* Exercise *
Please repeat exactly the lines from the one containing "You are a GUI" through the last line of the records below, both included, and leave out any pictures.

* * * * *

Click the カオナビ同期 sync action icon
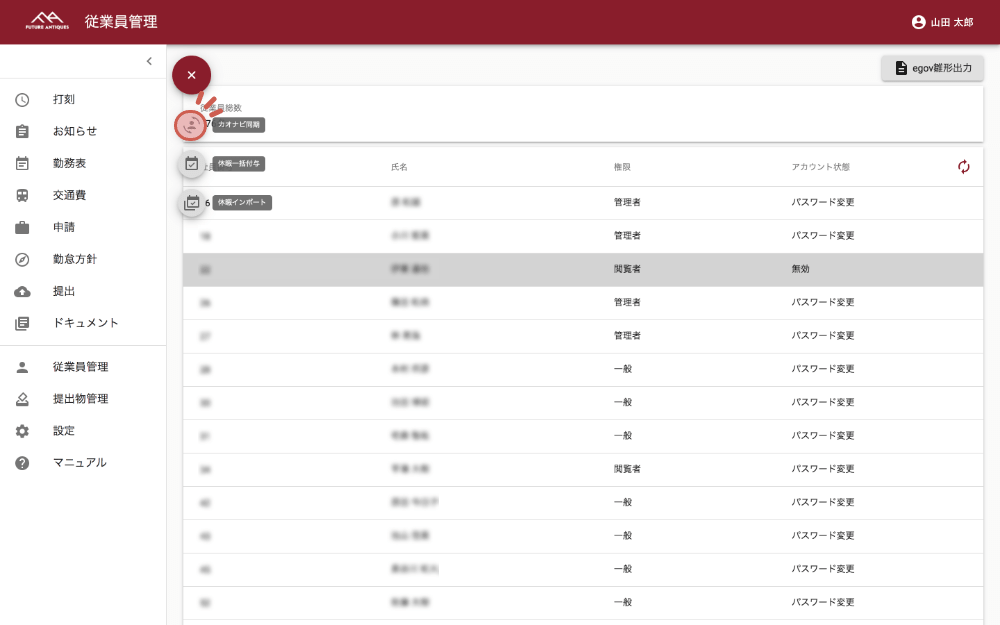 191,125
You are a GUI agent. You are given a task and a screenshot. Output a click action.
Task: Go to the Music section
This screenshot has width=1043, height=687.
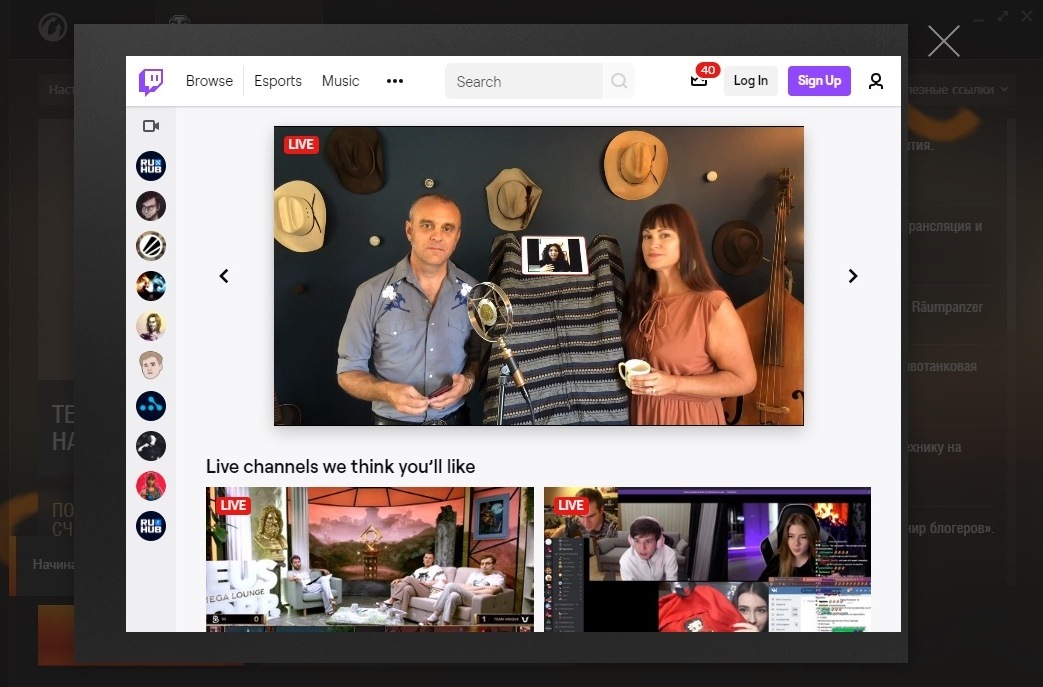pos(340,81)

* * * * *

* Answer to the exercise *
You are a GUI agent. You are given a task and a screenshot. Output a click action.
Task: Go to the Music section
This screenshot has width=1043, height=687.
pos(340,81)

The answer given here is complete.